The pangas, able to hit speeds of about 45 miles per hour, fled.
The Coast Guard boats pursued, broadcasting loud warnings for the pangas to stop: "¡Alto su barco! ¡Guardacostas Estados Unidos, alto su barco!”
“We conducted warning shots from the surface assets and disabling fire from a precision marksman that is stationed on the helicopter, who physically shot the engines out in one of the vessels, and the other became compliant after the warning shots,” Jackson said.
Six alleged smugglers, two from Ecuador and four from Mexico, were arrested.
A Coast Guard spokesperson said the cocaine was densely packed in cubes of black plastic and burlap, about the size of three large refrigerators when all stacked together.
Almost 2,000 tons of cocaine was produced globally in 2020, more than double the amount in 2014, according to the United Nations Office on Drugs and Crime.

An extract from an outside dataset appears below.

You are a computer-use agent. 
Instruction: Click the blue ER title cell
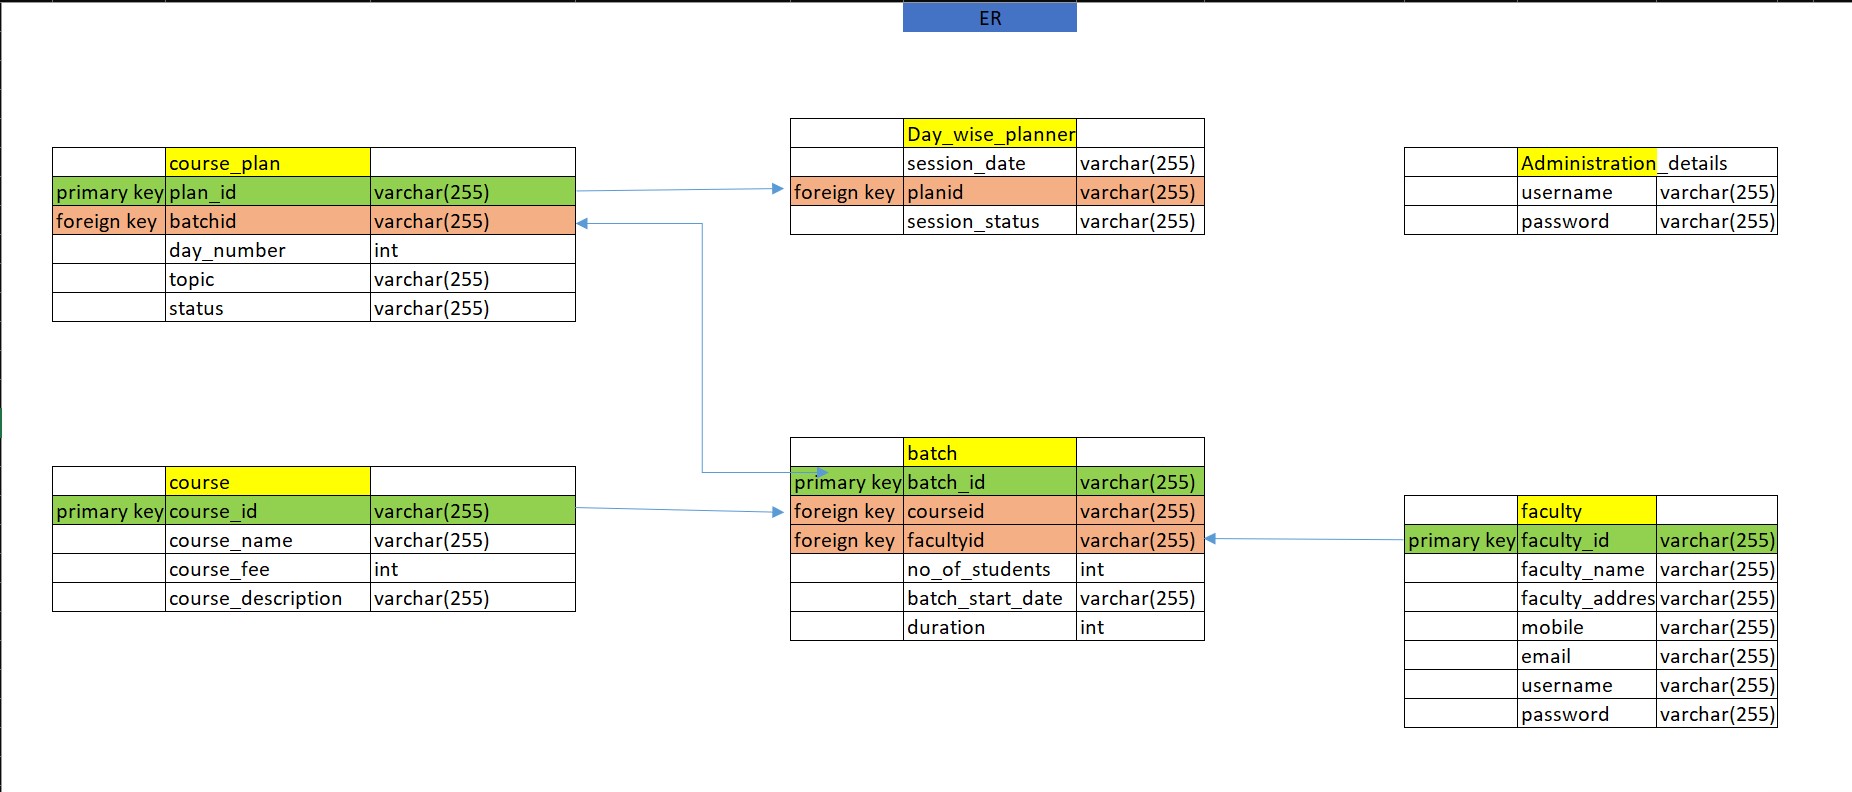click(989, 18)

Roughly half the global supply reaches drug users, and half is seized by authorities, according to the U.N.
Three-fourths of cocaine reaching the United States is shipped by boats from South America, according to the U.S. Drug Enforcement Administration.

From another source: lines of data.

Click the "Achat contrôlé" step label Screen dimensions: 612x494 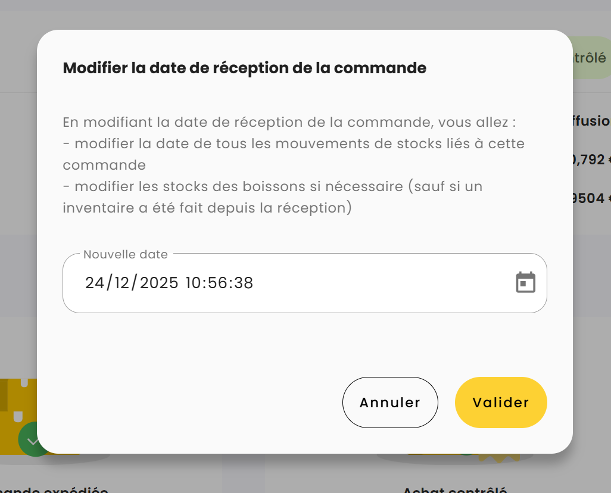455,489
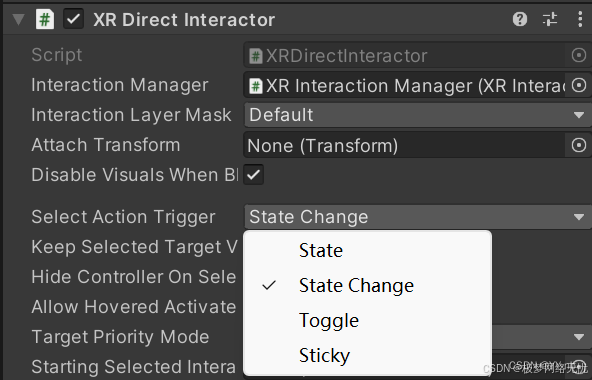Collapse the XR Direct Interactor foldout triangle
Image resolution: width=592 pixels, height=380 pixels.
point(18,19)
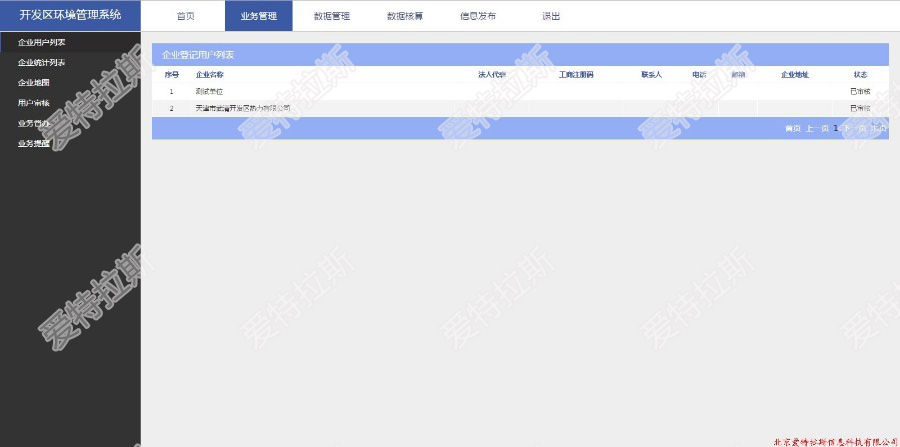900x447 pixels.
Task: Open 企业地图 from the sidebar
Action: click(x=34, y=83)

White House Office of National Drug Control Policy director Rahul Gupta told Reuters in March that fighting the cocaine trade remains a priority even as synthetic opioids like fentanyl take a much higher toll on American lives. Opioids were involved in three times more drug overdose deaths in the United States in 2021 than cocaine was, according to the Centers for Disease Control and Prevention.
Despite decades of anti-narcotic efforts, Colombia, Bolivia, and Peru remain major cocaine producers, with boats from Ecuador carrying much of the product to Mexico, where it typically continues overland to the north.
Adrift on the high seas after hitting a whale
While on patrol, the Active also received a distress call from a man attempting to sail alone from Panama to Tahiti.
The experienced sailor’s GPS device sent up a distress call when he was 300 miles northwest of the Galapagos Islands.
“It's a very desolate area of ocean. There's not a lot out there,” Jackson said.
The Active was 200 miles away and made a 14-hour detour to rescue the sailor, 57-year-old Thomas Stremler of Germany.
According to Jackson, Stremler told the Coast Guard he had sailed into a pod of sleeping whales, apparently humpbacks. He hit one with his homemade trimaran, called the Chantelle in Berlin.
“For lack of a better term, he ran aground on a whale,” Jackson said. “He reported the whale was uninjured.”
The whale then dove, and its tail flukes broke the homemade sailboat’s starboard outrigger, one of the boat’s two horizontal stabilizers.
Stremler attempted to replace the outrigger with his sailboat’s second mast, but the new outrigger would not stay in place, and the boat would not sail straight.
“He was understandably emotional to see his vessel disappear in the distance as we left scene,” Jackson said.
Coast Guard crew members marked the small wooden boat with spray paint and left it adrift with a light on to reduce the risk of another vessel running into it.
Thirteen days later, the Active dropped Stremler off in San Diego.
KUOW’s efforts to contact Stremler were unsuccessful.
Correction, 4:45 p.m., 5/9/24: An earlier version overstated the weight of cocaine intercepted by the Coast Guard.